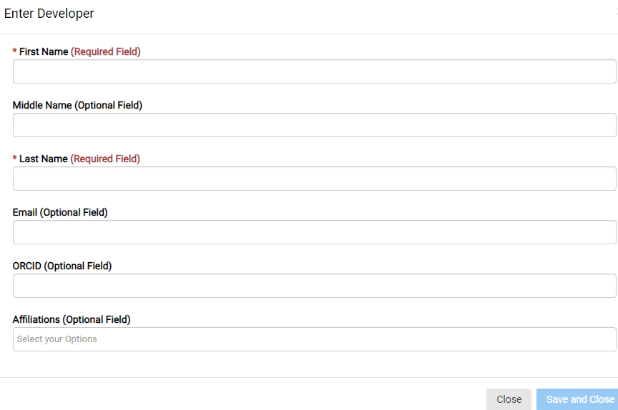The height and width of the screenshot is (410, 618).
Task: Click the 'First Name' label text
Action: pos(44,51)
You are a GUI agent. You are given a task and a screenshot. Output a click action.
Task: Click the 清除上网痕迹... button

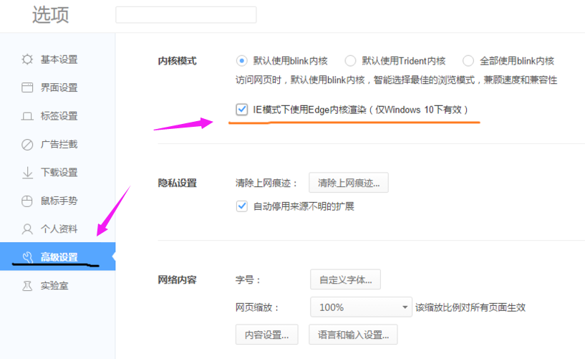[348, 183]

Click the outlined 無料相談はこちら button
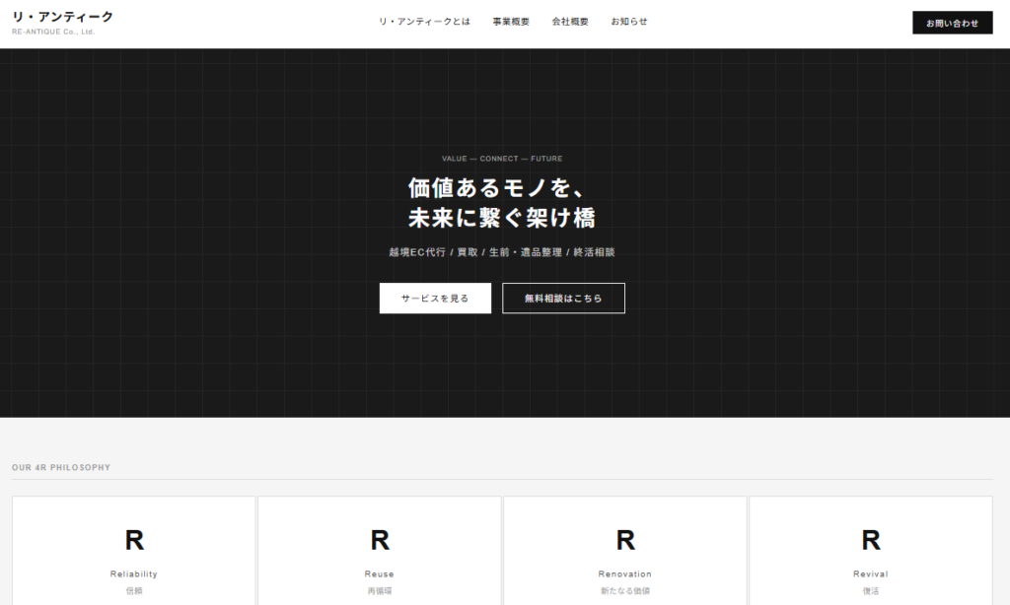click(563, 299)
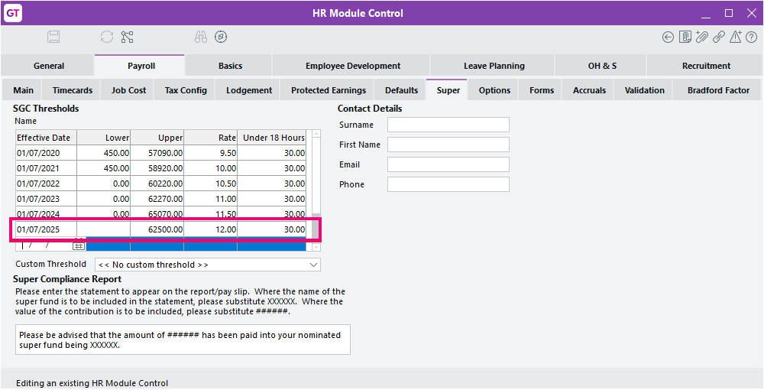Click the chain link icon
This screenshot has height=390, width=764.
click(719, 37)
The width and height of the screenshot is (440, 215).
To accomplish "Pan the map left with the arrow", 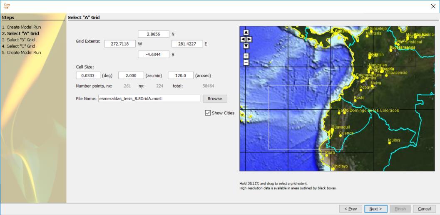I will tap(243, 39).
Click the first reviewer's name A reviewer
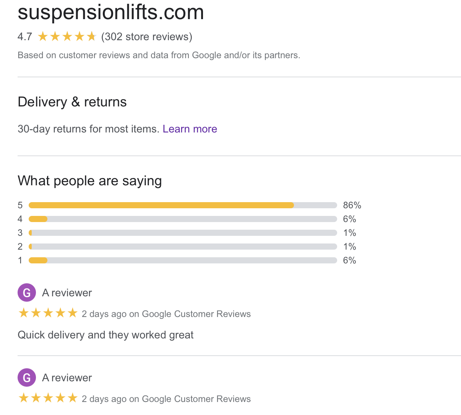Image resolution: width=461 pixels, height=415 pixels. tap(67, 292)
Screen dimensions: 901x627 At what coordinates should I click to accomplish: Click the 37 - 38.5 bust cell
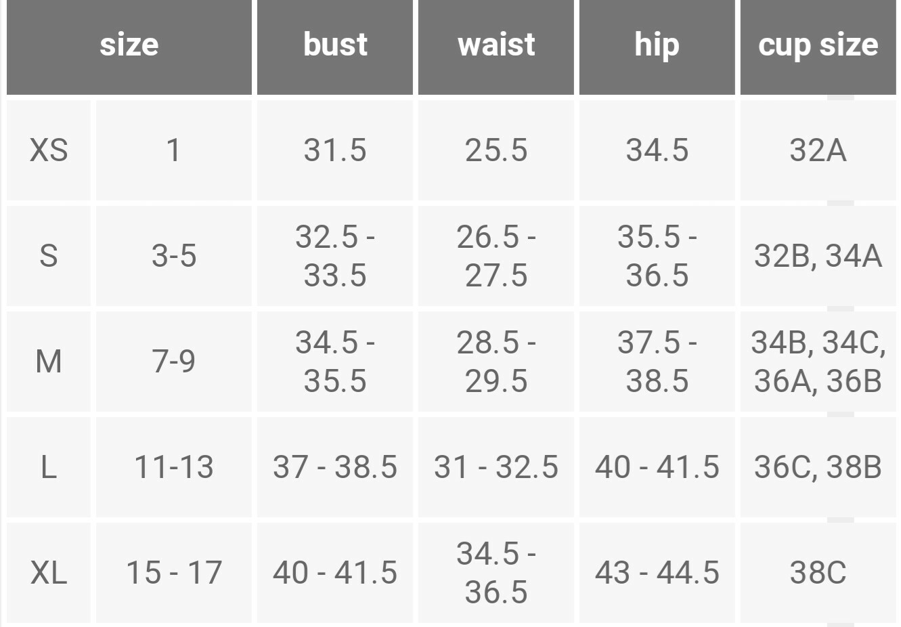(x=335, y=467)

...

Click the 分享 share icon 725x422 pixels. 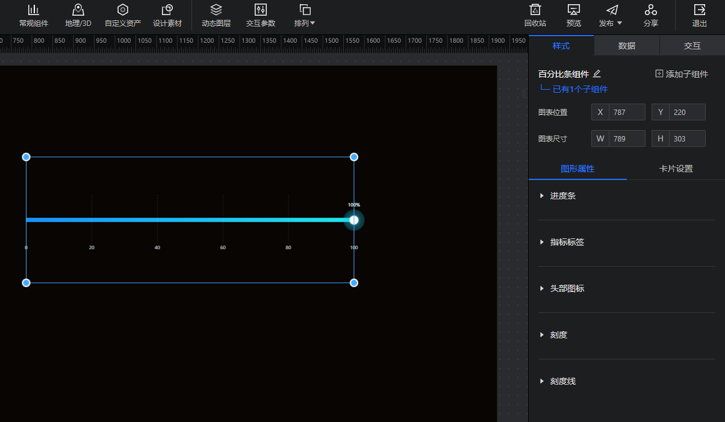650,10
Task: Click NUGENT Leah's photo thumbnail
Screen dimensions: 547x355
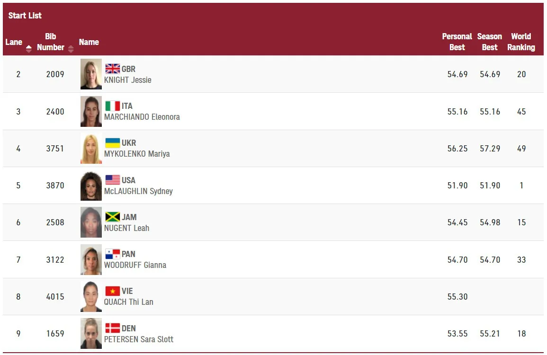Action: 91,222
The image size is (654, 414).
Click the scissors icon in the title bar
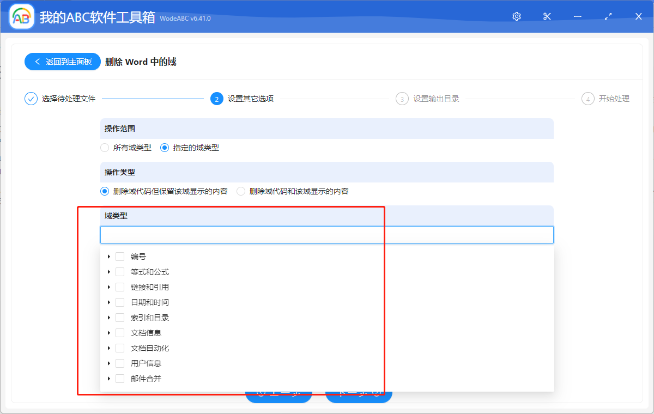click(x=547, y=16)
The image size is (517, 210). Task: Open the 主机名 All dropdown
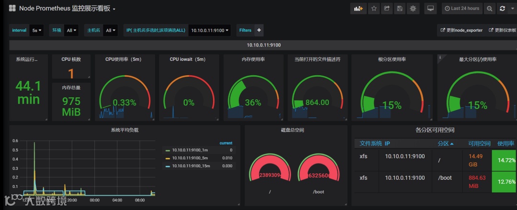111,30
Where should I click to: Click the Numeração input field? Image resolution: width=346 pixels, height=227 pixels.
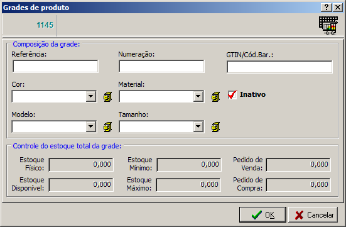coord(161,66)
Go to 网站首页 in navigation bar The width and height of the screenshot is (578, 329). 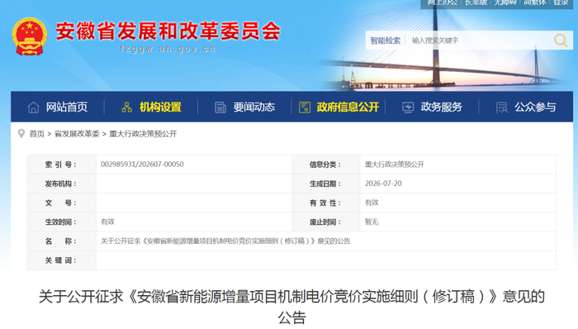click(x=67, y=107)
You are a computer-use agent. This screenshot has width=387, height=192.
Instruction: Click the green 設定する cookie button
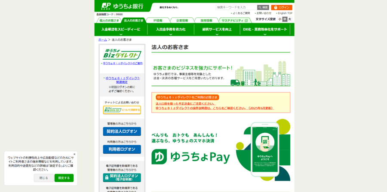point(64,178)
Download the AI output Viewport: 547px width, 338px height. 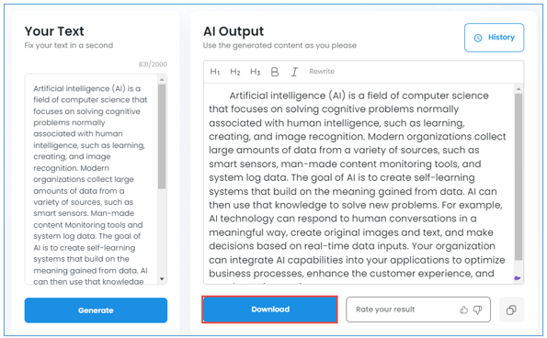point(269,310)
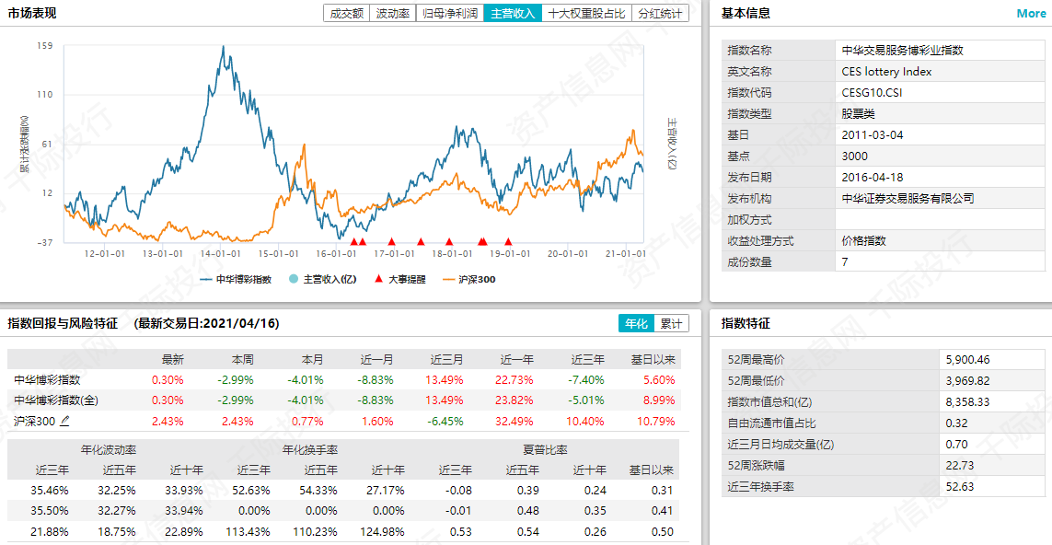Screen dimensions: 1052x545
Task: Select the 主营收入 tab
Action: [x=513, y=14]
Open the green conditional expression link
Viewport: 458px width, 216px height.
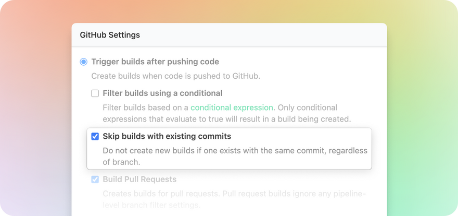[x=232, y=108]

- [WHAT TO DO]
Each line of the data above containing the string "agent" is to be copied.

- [EXERCISE RESPONSE]
You are a GUI agent. You are given a task and a screenshot. Output a click action.
You are a computer-use agent. This screenshot has width=387, height=192.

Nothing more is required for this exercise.